## THE PROBLEM:
What needs transcribing is the line with "Open the fraferragni username in the header" and every line after it to the end of the records, exactly and alone, with no pictures.

Segment Start: SUPPLIED RECORDS

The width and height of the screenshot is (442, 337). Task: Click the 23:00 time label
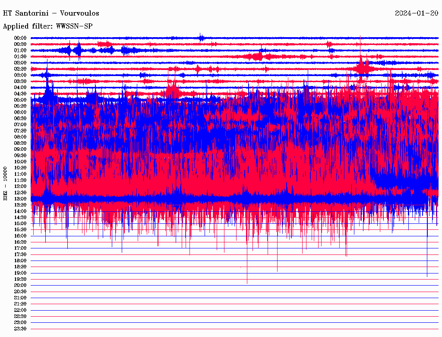click(20, 323)
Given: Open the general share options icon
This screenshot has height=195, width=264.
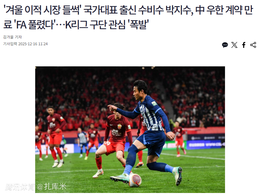Looking at the screenshot, I should 253,45.

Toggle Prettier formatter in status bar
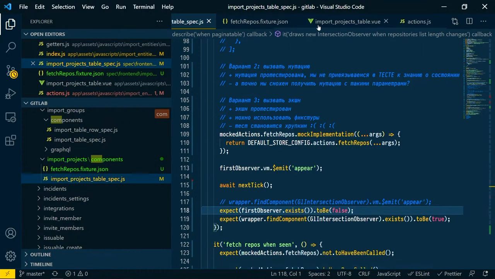(x=449, y=274)

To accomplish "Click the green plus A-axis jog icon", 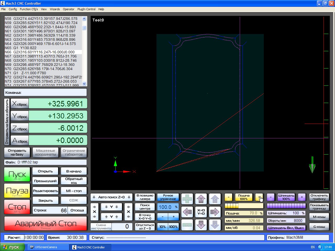I will tap(187, 199).
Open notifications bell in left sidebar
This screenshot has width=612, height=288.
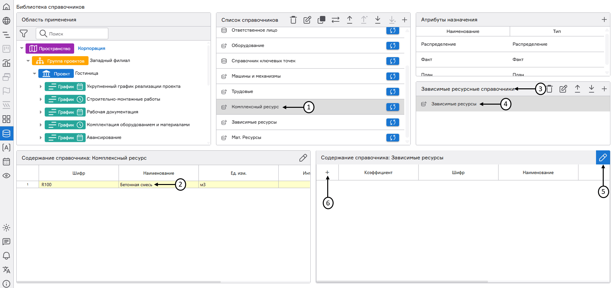6,256
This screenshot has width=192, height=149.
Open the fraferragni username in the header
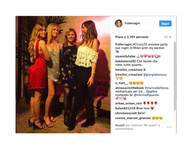coord(132,23)
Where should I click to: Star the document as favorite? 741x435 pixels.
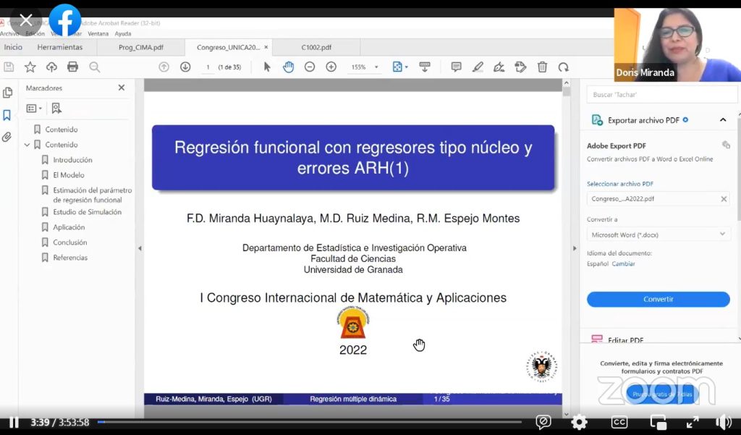[x=30, y=67]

Segment End: SUPPLIED RECORDS

## ANSWER TO THIS EXERCISE:
Open the fraferragni username in the header
coord(132,23)
Where should I click to: Star the document as favorite? 741x435 pixels.
[x=30, y=67]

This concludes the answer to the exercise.